● **Exercise details**
For each entry in the listing, produce an exact copy.

● **Material for the task**
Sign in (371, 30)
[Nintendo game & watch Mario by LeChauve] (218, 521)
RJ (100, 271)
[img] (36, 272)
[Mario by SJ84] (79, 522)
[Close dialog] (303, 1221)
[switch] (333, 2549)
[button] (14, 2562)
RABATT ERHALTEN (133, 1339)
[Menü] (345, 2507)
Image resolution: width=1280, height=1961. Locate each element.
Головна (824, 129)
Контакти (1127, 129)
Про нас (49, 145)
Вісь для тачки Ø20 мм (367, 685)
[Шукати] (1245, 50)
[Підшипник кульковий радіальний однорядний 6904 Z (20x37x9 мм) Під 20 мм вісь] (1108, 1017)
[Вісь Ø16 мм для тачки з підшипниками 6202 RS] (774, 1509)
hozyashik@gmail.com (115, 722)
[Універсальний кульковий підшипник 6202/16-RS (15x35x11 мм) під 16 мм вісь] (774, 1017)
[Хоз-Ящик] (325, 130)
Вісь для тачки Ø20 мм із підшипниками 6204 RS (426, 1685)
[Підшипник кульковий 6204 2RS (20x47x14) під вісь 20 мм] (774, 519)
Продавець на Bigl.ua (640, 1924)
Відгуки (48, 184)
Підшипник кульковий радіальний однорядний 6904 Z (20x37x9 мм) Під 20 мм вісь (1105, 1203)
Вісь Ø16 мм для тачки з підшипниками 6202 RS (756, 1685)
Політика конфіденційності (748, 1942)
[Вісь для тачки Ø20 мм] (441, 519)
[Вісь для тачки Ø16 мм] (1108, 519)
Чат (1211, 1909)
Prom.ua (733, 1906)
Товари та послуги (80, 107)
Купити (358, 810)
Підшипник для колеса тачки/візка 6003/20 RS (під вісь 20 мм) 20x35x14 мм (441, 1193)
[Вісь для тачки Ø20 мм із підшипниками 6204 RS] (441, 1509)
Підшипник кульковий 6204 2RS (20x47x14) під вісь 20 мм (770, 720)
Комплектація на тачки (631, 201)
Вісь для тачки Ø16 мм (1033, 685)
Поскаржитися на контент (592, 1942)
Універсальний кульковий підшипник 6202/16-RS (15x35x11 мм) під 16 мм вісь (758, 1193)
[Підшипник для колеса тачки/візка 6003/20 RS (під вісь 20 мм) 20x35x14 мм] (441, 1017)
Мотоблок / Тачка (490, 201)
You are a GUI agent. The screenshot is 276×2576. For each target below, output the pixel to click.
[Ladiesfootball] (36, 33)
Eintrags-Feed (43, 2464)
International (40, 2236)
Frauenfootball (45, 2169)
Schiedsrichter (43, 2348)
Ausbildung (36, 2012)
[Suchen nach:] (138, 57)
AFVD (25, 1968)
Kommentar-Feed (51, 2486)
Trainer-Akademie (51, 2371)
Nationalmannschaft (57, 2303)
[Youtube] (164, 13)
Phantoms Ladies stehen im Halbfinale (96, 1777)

● **Exercise response**
Sign in (371, 30)
[Nintendo game & watch Mario by LeChauve] (218, 521)
RJ (100, 271)
[img] (36, 272)
[Mario by SJ84] (79, 522)
[Close dialog] (303, 1221)
[switch] (333, 2549)
[button] (14, 2562)
RABATT ERHALTEN (133, 1339)
[Menü] (345, 2507)
Image resolution: width=1280, height=1961. Locate each element.
Головна (824, 129)
Контакти (1127, 129)
Про нас (49, 145)
Вісь для тачки Ø20 мм (367, 685)
[Шукати] (1245, 50)
[Підшипник кульковий радіальний однорядний 6904 Z (20x37x9 мм) Під 20 мм вісь] (1108, 1017)
[Вісь Ø16 мм для тачки з підшипниками 6202 RS] (774, 1509)
hozyashik@gmail.com (115, 722)
[Універсальний кульковий підшипник 6202/16-RS (15x35x11 мм) під 16 мм вісь] (774, 1017)
[Хоз-Ящик] (325, 130)
Вісь для тачки Ø20 мм із підшипниками 6204 RS (426, 1685)
[Підшипник кульковий 6204 2RS (20x47x14) під вісь 20 мм] (774, 519)
Продавець на Bigl.ua (640, 1924)
Відгуки (48, 184)
Підшипник кульковий радіальний однорядний 6904 Z (20x37x9 мм) Під 20 мм вісь (1105, 1203)
Вісь Ø16 мм для тачки з підшипниками 6202 RS (756, 1685)
Політика конфіденційності (748, 1942)
[Вісь для тачки Ø20 мм] (441, 519)
[Вісь для тачки Ø16 мм] (1108, 519)
Чат (1211, 1909)
Prom.ua (733, 1906)
Товари та послуги (80, 107)
Купити (358, 810)
Підшипник для колеса тачки/візка 6003/20 RS (під вісь 20 мм) 20x35x14 мм (441, 1193)
[Вісь для тачки Ø20 мм із підшипниками 6204 RS] (441, 1509)
Підшипник кульковий 6204 2RS (20x47x14) під вісь 20 мм (770, 720)
Комплектація на тачки (631, 201)
Вісь для тачки Ø16 мм (1033, 685)
Поскаржитися на контент (592, 1942)
Універсальний кульковий підшипник 6202/16-RS (15x35x11 мм) під 16 мм вісь (758, 1193)
[Підшипник для колеса тачки/візка 6003/20 RS (під вісь 20 мм) 20x35x14 мм] (441, 1017)
Мотоблок / Тачка (490, 201)
You are a GUI agent. The screenshot is 276×2576. For each target below, output the pixel to click.
[Ladiesfootball] (36, 33)
Eintrags-Feed (43, 2464)
International (40, 2236)
Frauenfootball (45, 2169)
Schiedsrichter (43, 2348)
Ausbildung (36, 2012)
[Suchen nach:] (138, 57)
AFVD (25, 1968)
Kommentar-Feed (51, 2486)
Trainer-Akademie (51, 2371)
Nationalmannschaft (57, 2303)
[Youtube] (164, 13)
Phantoms Ladies stehen im Halbfinale (96, 1777)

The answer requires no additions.